___ GIVEN ENTRIES

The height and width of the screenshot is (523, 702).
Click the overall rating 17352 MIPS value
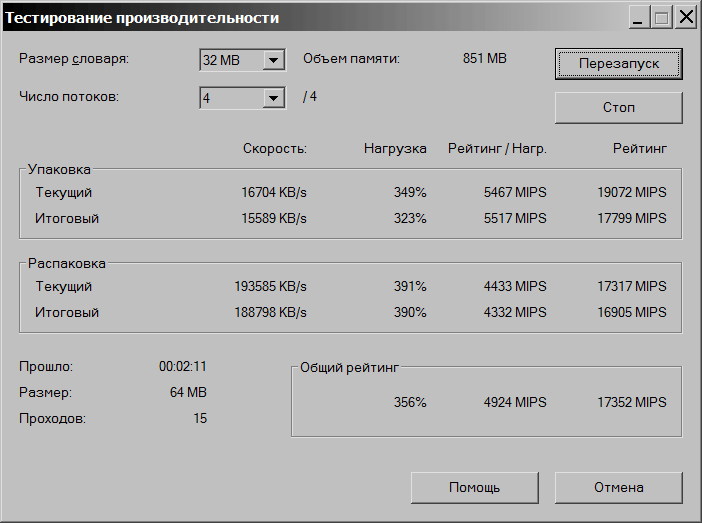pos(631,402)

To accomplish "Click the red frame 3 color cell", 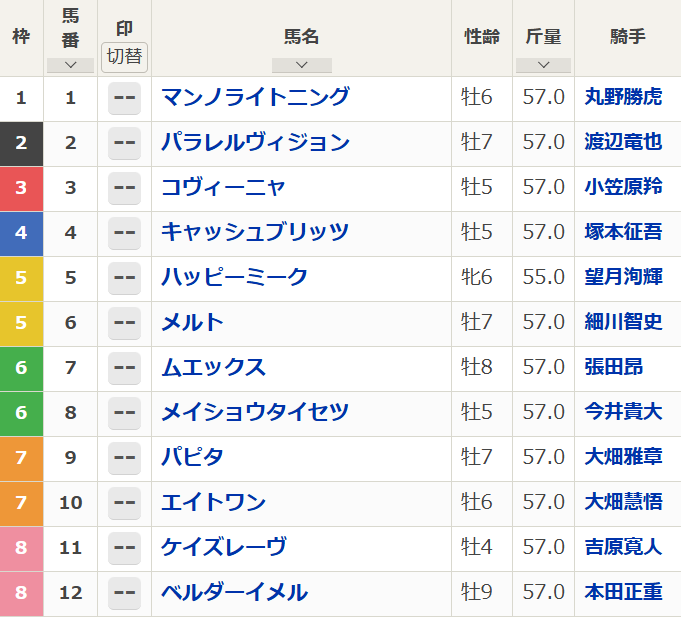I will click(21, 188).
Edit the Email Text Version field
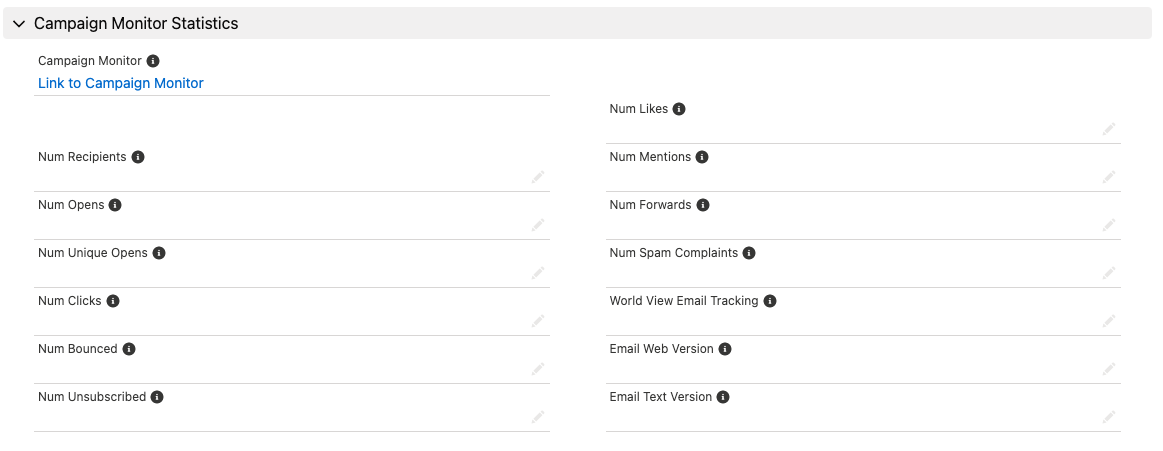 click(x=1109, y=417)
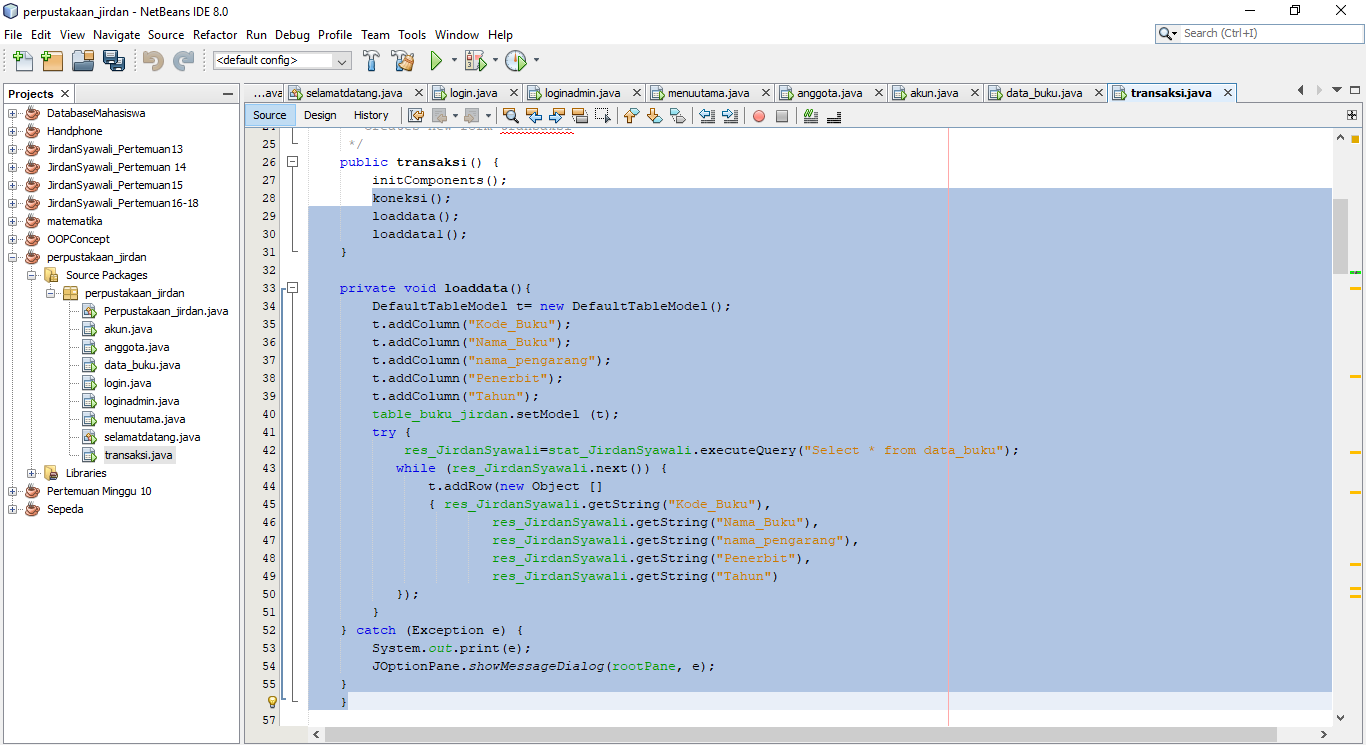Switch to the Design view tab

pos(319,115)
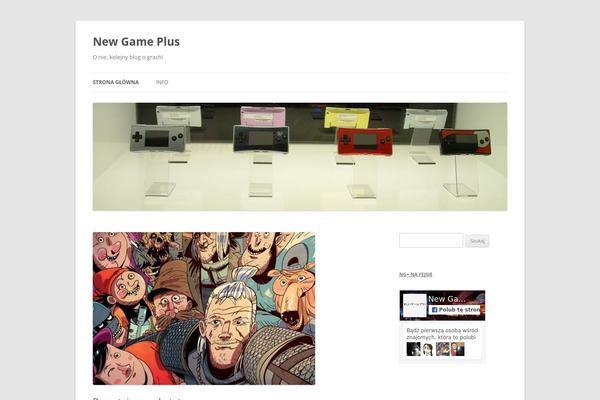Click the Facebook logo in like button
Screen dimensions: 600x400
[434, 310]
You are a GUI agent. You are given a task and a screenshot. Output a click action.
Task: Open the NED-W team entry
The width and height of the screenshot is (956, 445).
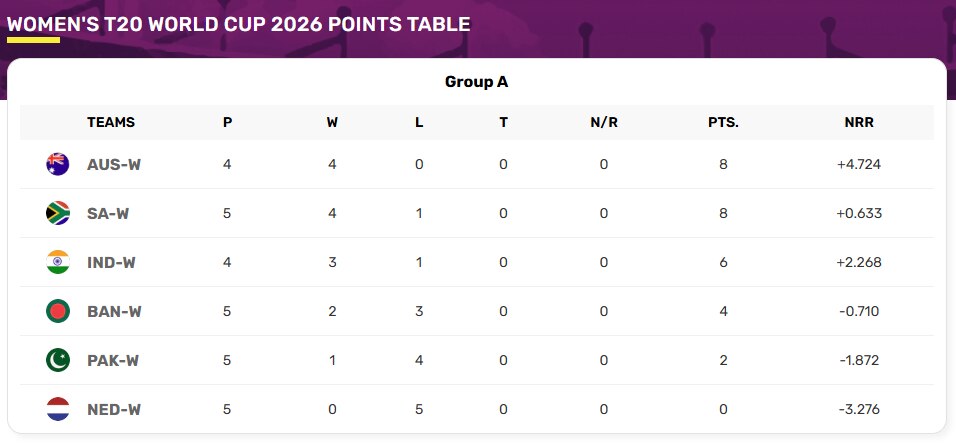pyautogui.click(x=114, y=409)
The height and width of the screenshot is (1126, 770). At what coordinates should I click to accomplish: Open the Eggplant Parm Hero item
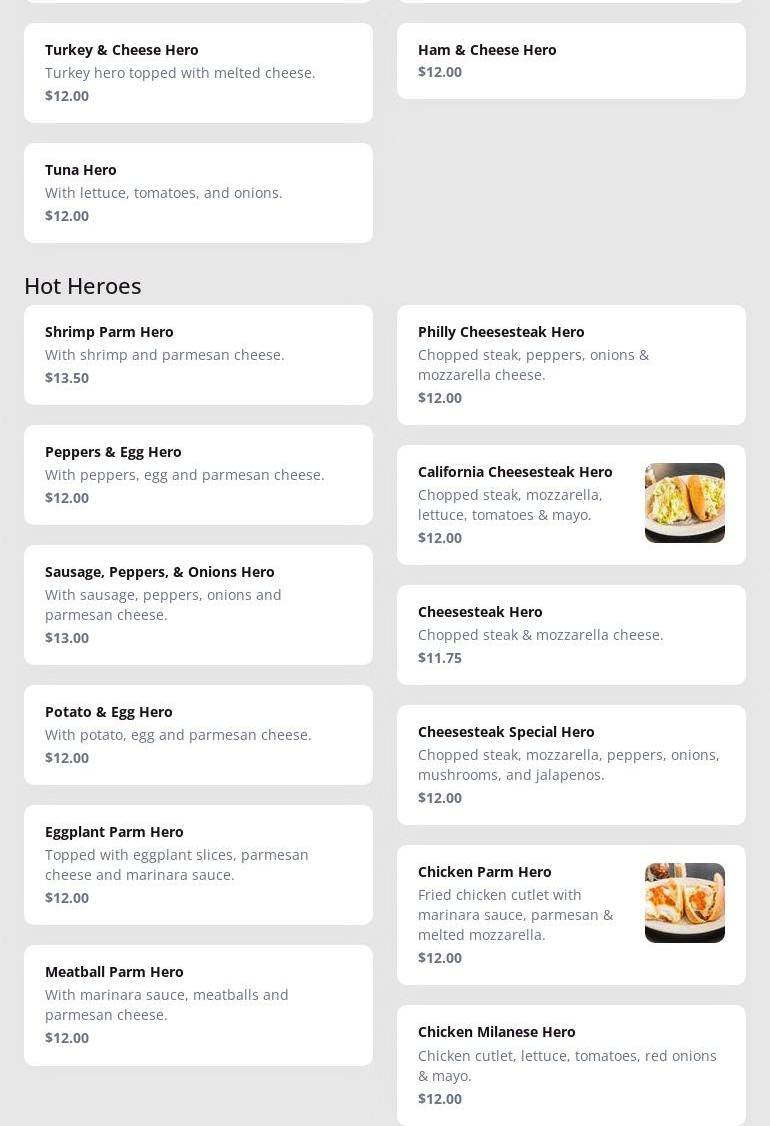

______

(WHAT THIS TASK INVOLVES):
Pull out every line of the material above that contains the string "screenshot".

(EXPECTED ANSWER):
The height and width of the screenshot is (523, 702).
You are a GUI agent. You are given a task and a screenshot. Output a click action.
The width and height of the screenshot is (956, 445).
The height and width of the screenshot is (1126, 770). At what coordinates should I click to accomplish: Open the Eggplant Parm Hero item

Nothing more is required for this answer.